第11話 シスター

ある日曜日、美生と佳は陽の部屋にランチに呼ばれていた。有希が作ってくれたパスタやサラダを頂いた後、佳が入れたカフェラテを飲んでいると寝室に引っ込んだ陽がCDを持って戻ってきた。美生たち3人の前に1枚ずつ置く。


「何これ?」


佳が尋ねると


「あげる。」

「いや、もらって下さい、お願いします。」


珍しく陽が謙虚に頼んだ。


そのCDは、『カラフル☆ワンダー』という女性5人組のマイナーなアイドルグループの『人生色々あるんだカラー』というファーストアルバムだった。ジャケットは、何と陽のアペの運転席に1人、荷台に4人、女の子が乗っている写真である。

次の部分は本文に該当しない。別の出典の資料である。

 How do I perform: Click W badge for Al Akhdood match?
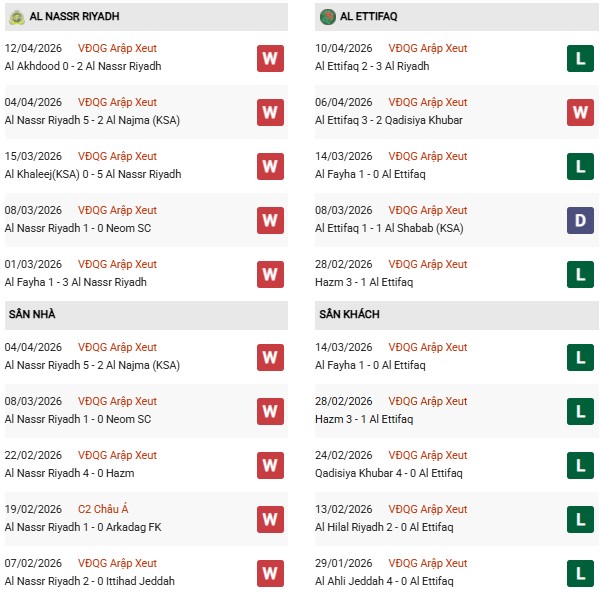pos(270,58)
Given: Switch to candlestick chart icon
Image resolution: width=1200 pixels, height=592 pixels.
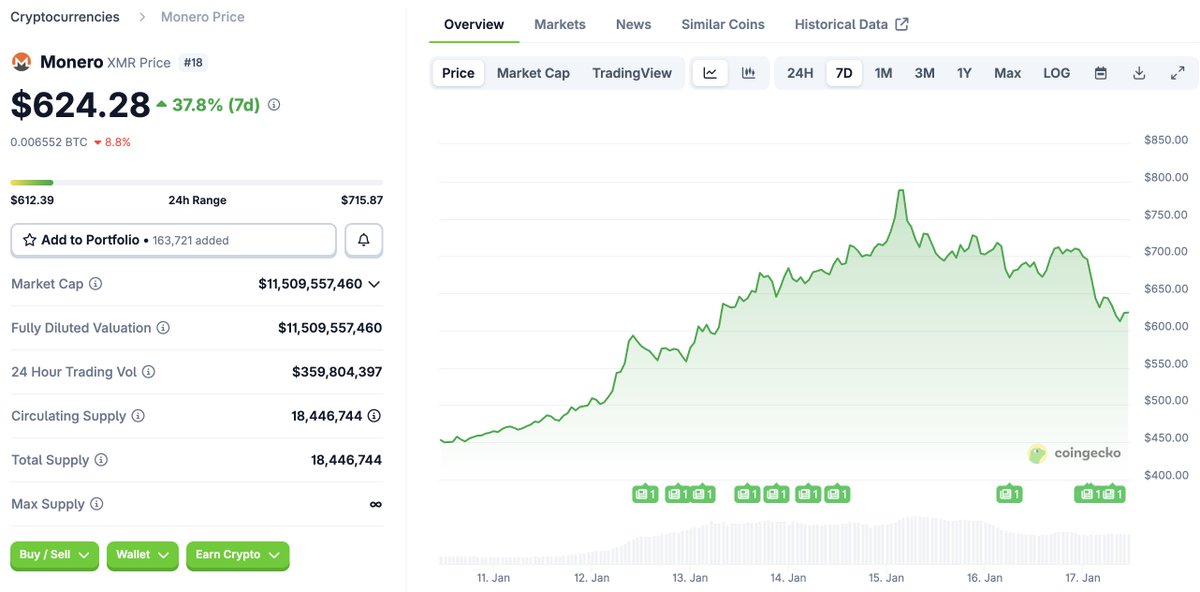Looking at the screenshot, I should point(748,73).
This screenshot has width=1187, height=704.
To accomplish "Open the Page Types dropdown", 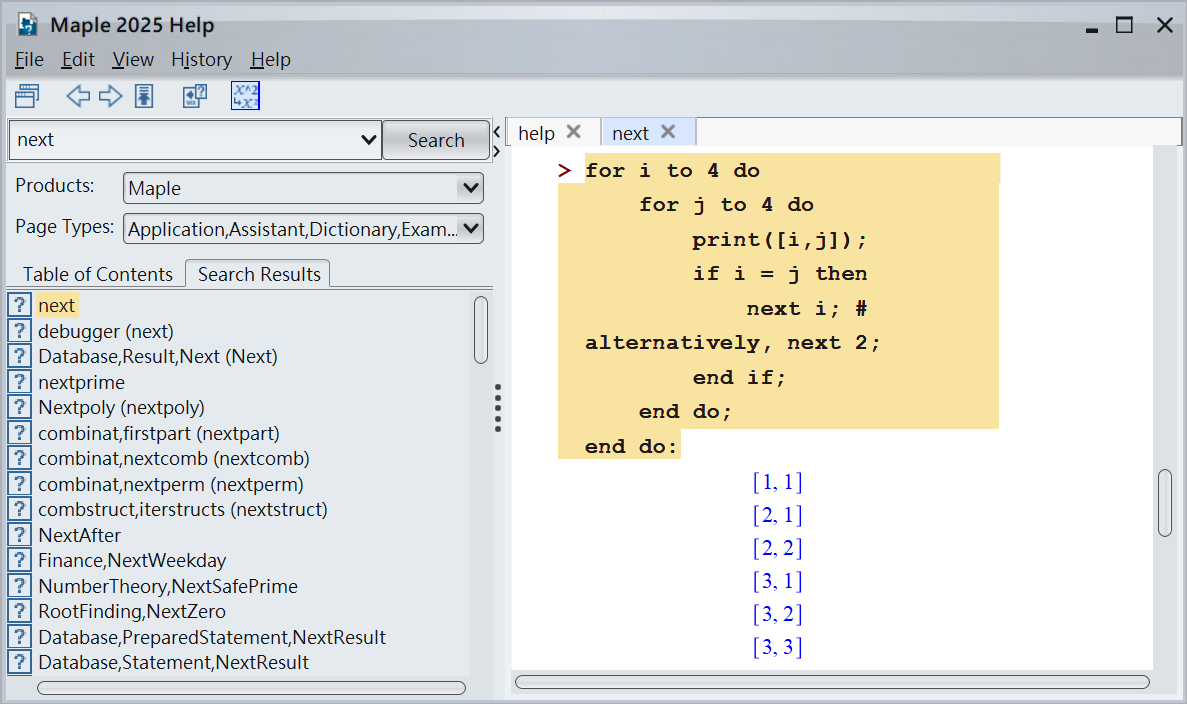I will (469, 229).
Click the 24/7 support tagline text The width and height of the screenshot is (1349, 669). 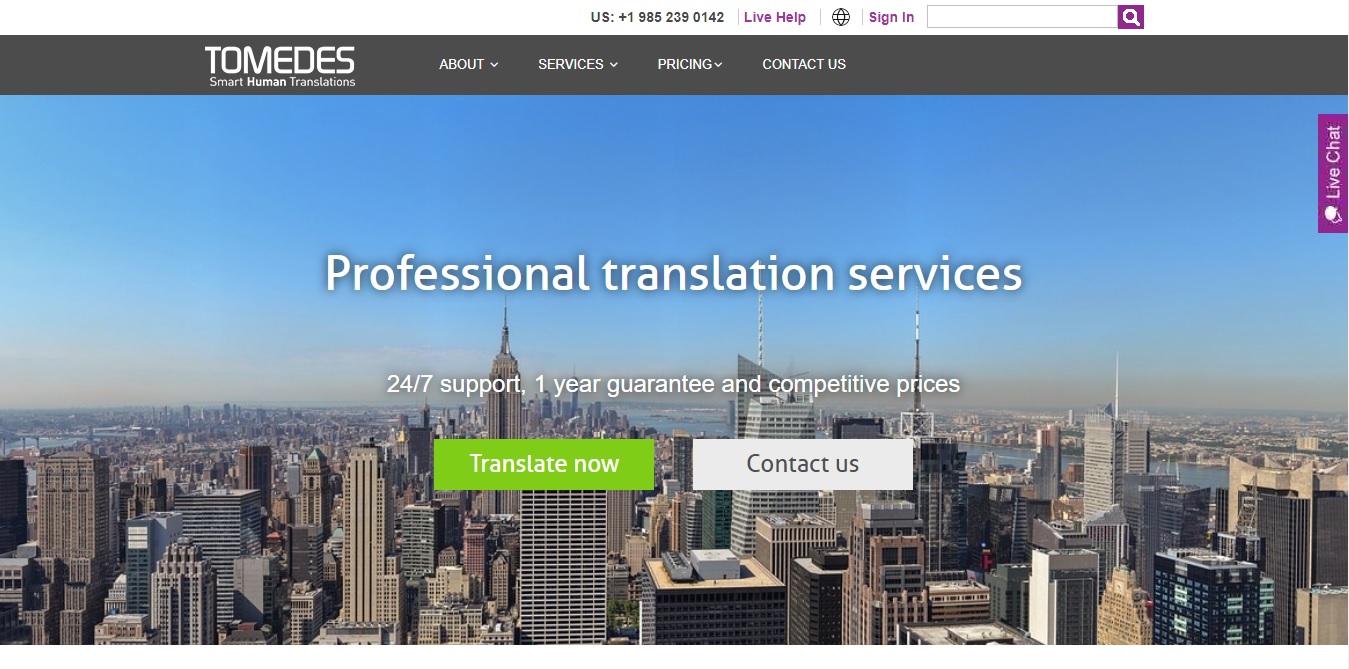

「陽の寝室に貼ってあるポスターの子達だよね。知り合いなの?」


有希が口を挟んだ。


「妹なのよ。」


陽はちょっと困ったような、得意なような顔をした。




美月みつきは、陽の3才下の妹である。お姉ちゃん子の美月は、その昔モデルをしていた陽について、よくスタジオに来ていた。綺麗な服を着てポーズをとっている陽を憧れの目で見ていたものだ。いずれは自分も陽と同じようにモデルになると思って疑わなかったが、残念ながら美月にはモデルのオファーは来なかった。


小さい頃は周りの人に「美月ちゃんのお姉ちゃんは綺麗ね。」と言われて、無邪気に自慢だったが、その裏の意味に気付くような年齢になると、あまり陽と口をきかなくなった。


それでも、美月にとって陽は大好きな自慢のお姉ちゃんであった。ところが、陽が高校に入ってモデルをやめてしまうと、激しく反発した。大した努力もしないで今の立場にいて、ちょっと嫌なことがあるからすぐ辞めるなんて、陽のようになりたいと憧れている少女がたくさんいるのに、許せないということだった。


それに関しては、陽は言い訳をしなかった。


美月はネットなどで、歌やダンス、演技やトークを独学で勉強して、色々なオーディションを受けるようになった。何度も何度も落ちて、悔し泣きをしているのを陽は見ている。高校一年生の時、小さいプロダクションのオーディションに受かって同じような子たちと『カラフル☆ワンダー』を結成し、本格的に活動を始めた。最初は、ショッピングモールのような所で歌い、誰も聞いてくれないことに耐えながら頑張り続けた。シングルCDも2、3枚と出して、たまにテレビにも出演するようになって、自信がついた美月はようやく陽と仲の良い姉妹に戻った。高校を卒業してからは、アイドル活動に専念している。


陽は『カラフル☆ワンダー』の他の子とも会ったことがあるが、皆頑張り屋のいい子たちだった。だから陽は『カラフル☆ワンダー』を応援しているのであった。



美生は家に帰って、CDを聴いてみようとケースを開けた。ジャケットの裏には、サインがしてあった。


「美生さんへ カラフル☆ワンダー ミッキー」


その後しばらく大学内で友人、知人にCDを配っている陽が見られた。美生はそんな陽の姿を微笑ましく思ったのだった。